READING TEXT:

● ● ● ●

In commodities, WTI (+0.5%) and Brent (+0.6%) are both higher following yesterday’s sell-off as China’s October crude imports reached a record high of 9.61mln BPD, a 32% Y/Y increase, hence watering down concerns that a slowdown in their economy may lead to a glut in the oil market. Upside in oil prices are capped amid yesterday’s EIA data which showed a record production of 11.6mln barrels of US crude. Gold (-0.2%) prices have eased as the dollar rebounded from post-midterms lows ahead of the FOMC meeting later today. Elsewhere, Chinese aluminium exports fell 3.6% from September’s level, as sliding domestic production meant there was less available metal for overseas markets. Furthermore, copper underperforms today after China’s imports of the red metal falling by 18.7%, signalling lower demand.

Looking at the day ahead, highlight is the Fed meeting. Prior to that the data releases this morning include September trade balance readings in Germany and France and also the European Commission’s latest economic forecasts update. In the US we’re only due to get the latest weekly initial jobless claims print. Also worth flagging today are scheduled comments from ECB President Draghi in Dublin at 3.20pm GMT.

US Event Calendar

  • 8:30am: Initial Jobless Claims, est. 213,000, prior 214,000; Continuing Claims, est. 1.63m, prior 1.63m
  • 9:45am: Bloomberg Consumer Comfort, prior 60.3
  • 2pm: FOMC Rate Decision

DB’s Jim Reid concludes the overnight wrap

On the year-end rally, markets perfectly adhered to the usual post-midterms playbook yesterday as equities soared on Election Day +1. The NASDAQ (+2.64%) led the way with the NYSE FANG index also soaring +2.92% (Amazon +6.87%), closely followed by the S&P 500 (+2.12%) and DOW (+2.13%). The S&P 500 also went above its 200-day moving average for the first time since October 19th and has now retraced over 50% of the -9.88% decline the index took from the end of September into October 29th – the recent lows for the index. It’s also seen four >+1% moves in the last seven sessions. Volatility has certainly also fallen in recent weeks with the VIX yesterday falling -3.55pts (the biggest % fall since February) to 16.36 and its lowest since October 9th. That intraday high of 28.84 back on October 11th feels a while back now.

● ● ● ●

GIVEN INFORMATION:

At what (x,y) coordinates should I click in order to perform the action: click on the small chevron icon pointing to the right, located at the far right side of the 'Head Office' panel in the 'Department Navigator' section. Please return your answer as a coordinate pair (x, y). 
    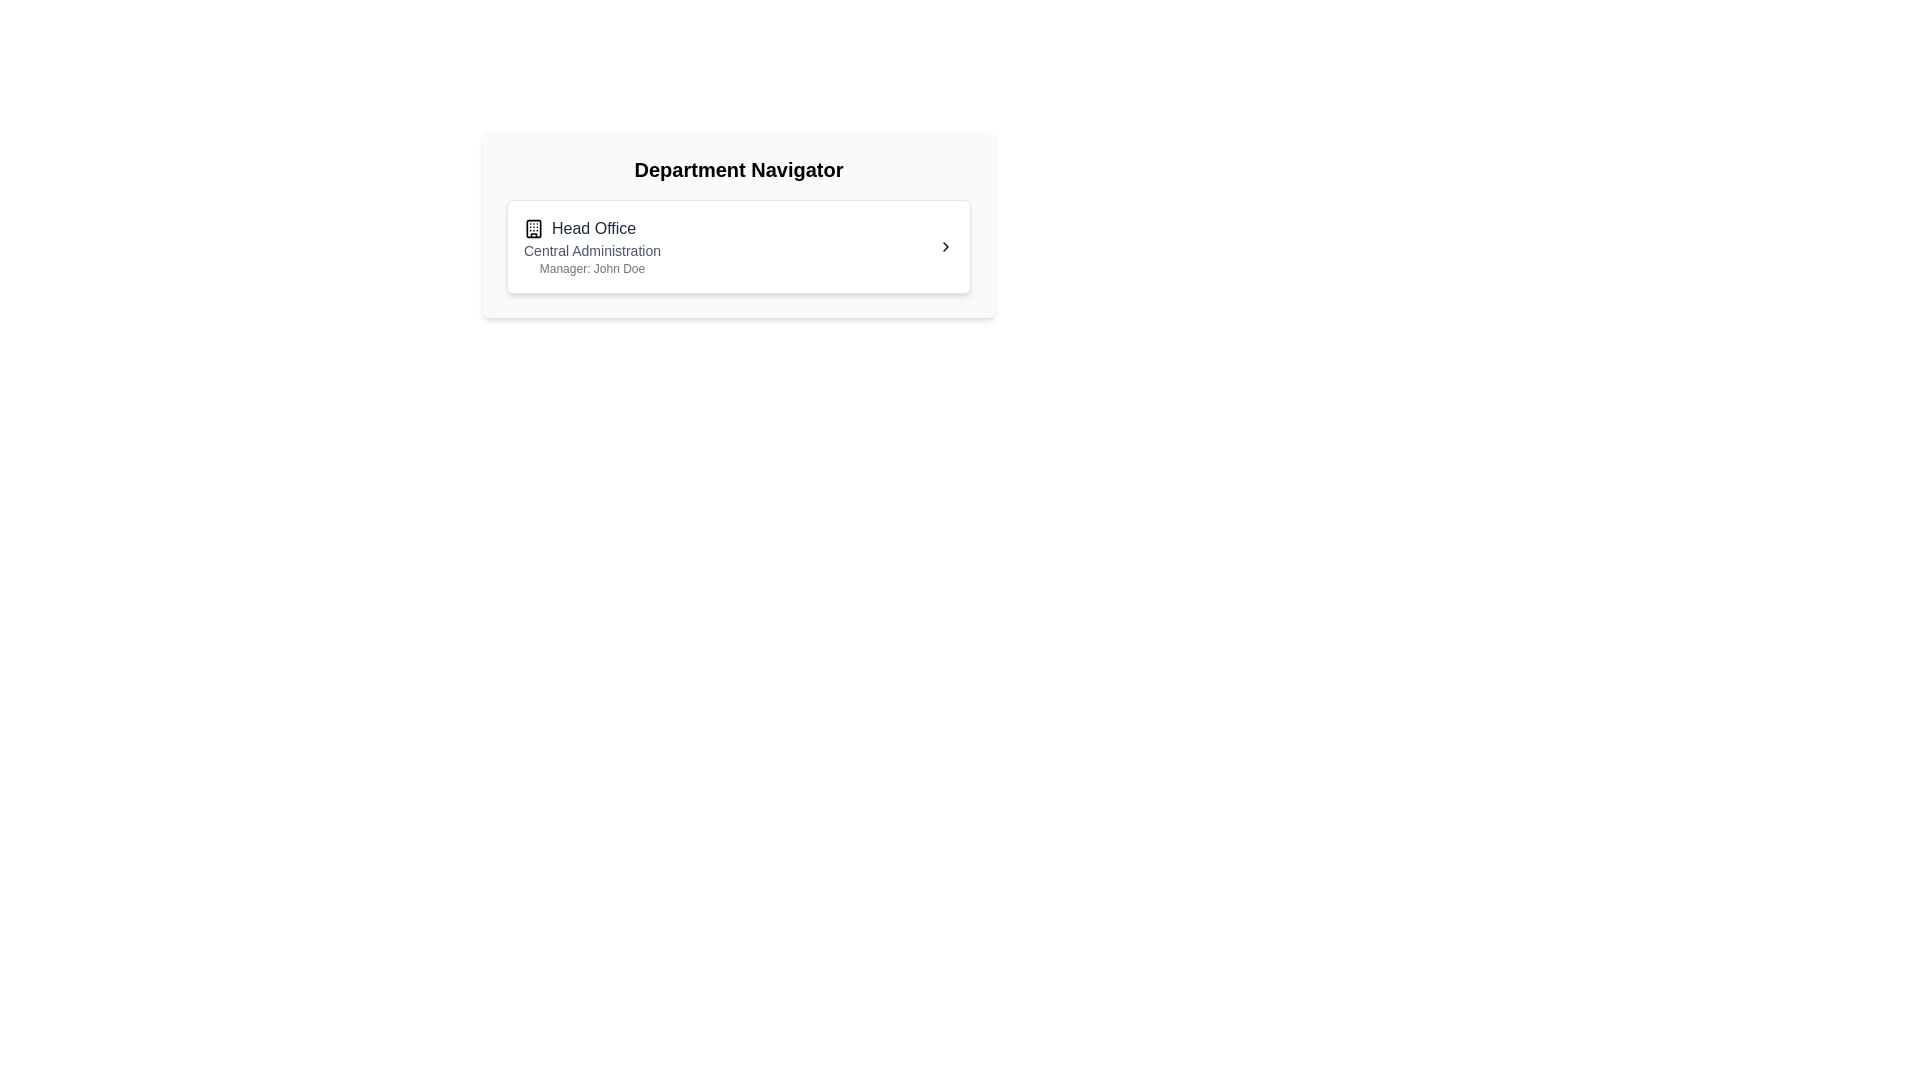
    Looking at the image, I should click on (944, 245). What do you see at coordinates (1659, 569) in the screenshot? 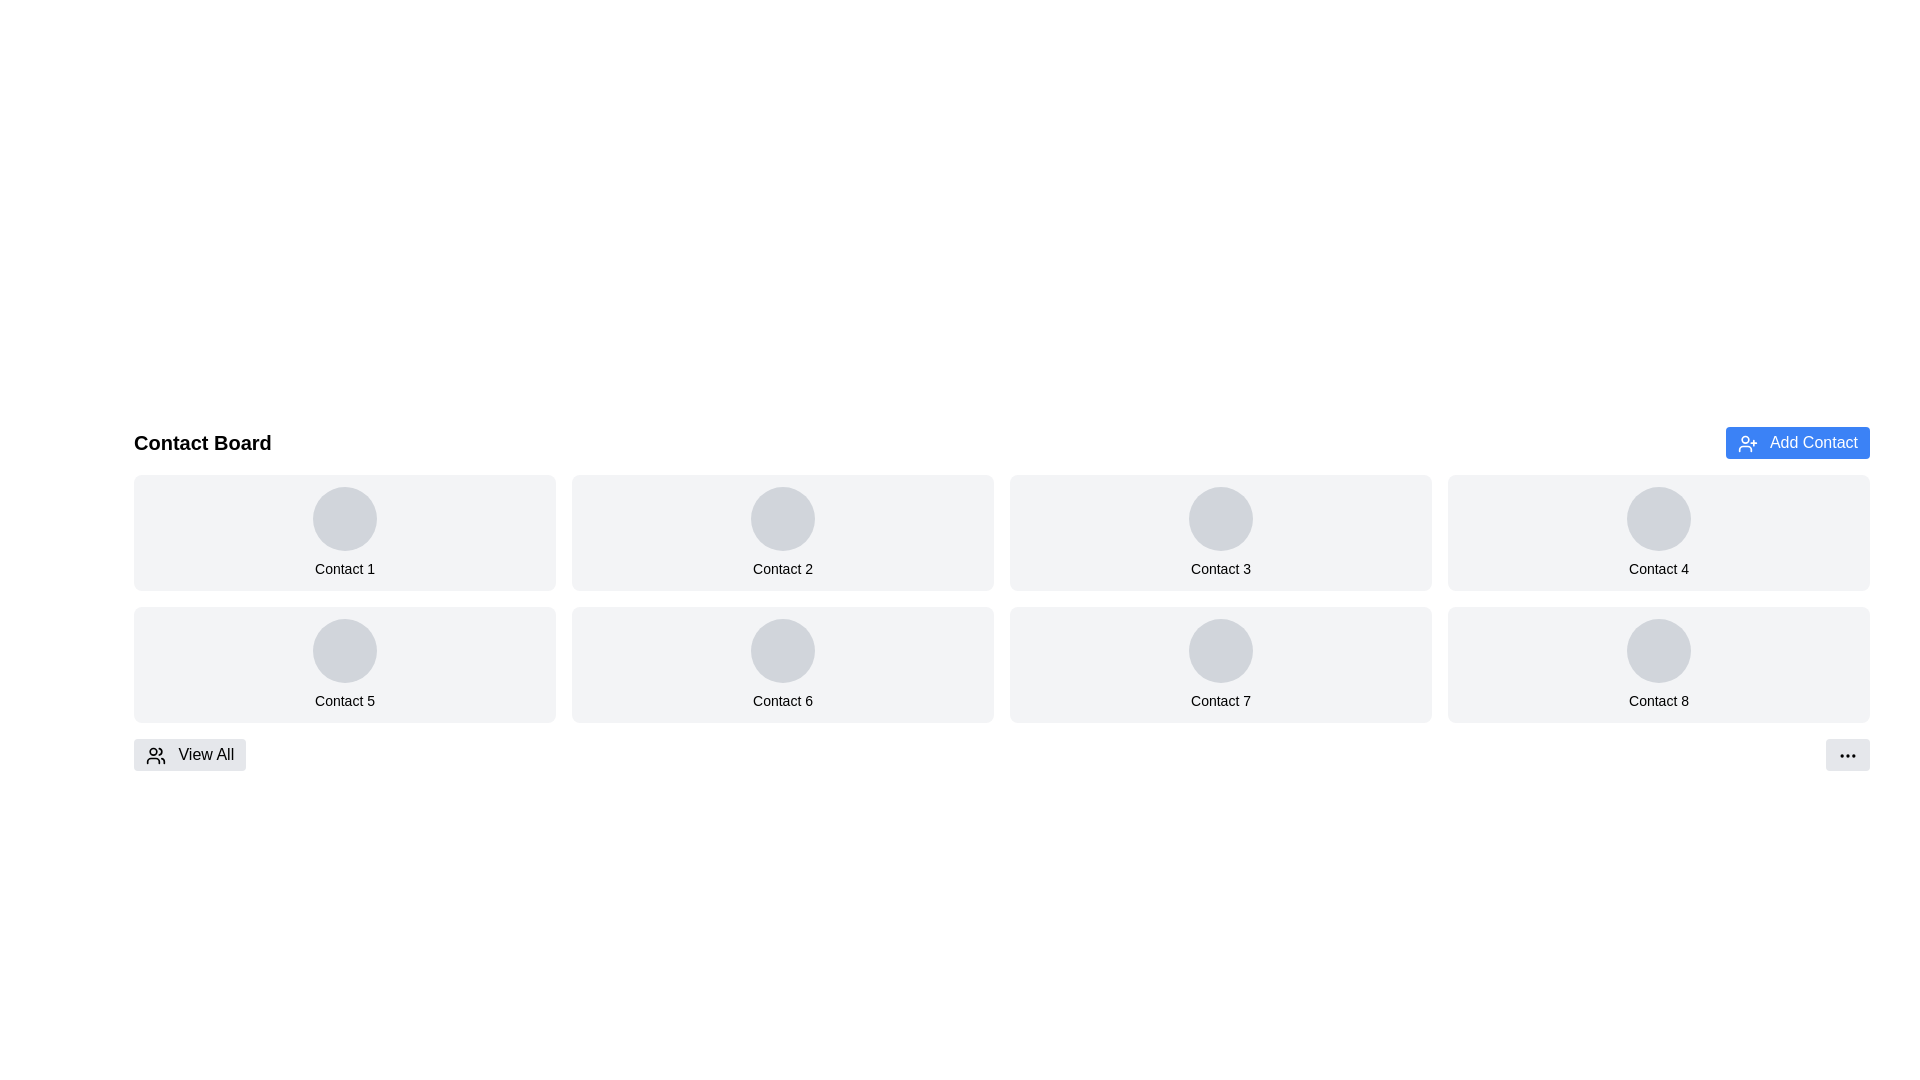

● ● ● ●

TO-DO LIST:
A - Reproduce the market commentary word for word, starting with "Looking at the" and going on through "at 3.20pm GMT.".
B - According to the market commentary, at what time are ECB President Draghi's comments in Dublin scheduled?

ANSWERS TO THE TASKS:
A -
Looking at the day ahead, highlight is the Fed meeting. Prior to that the data releases this morning include September trade balance readings in Germany and France and also the European Commission’s latest economic forecasts update. In the US we’re only due to get the latest weekly initial jobless claims print. Also worth flagging today are scheduled comments from ECB President Draghi in Dublin at 3.20pm GMT.

B - 3.20pm GMT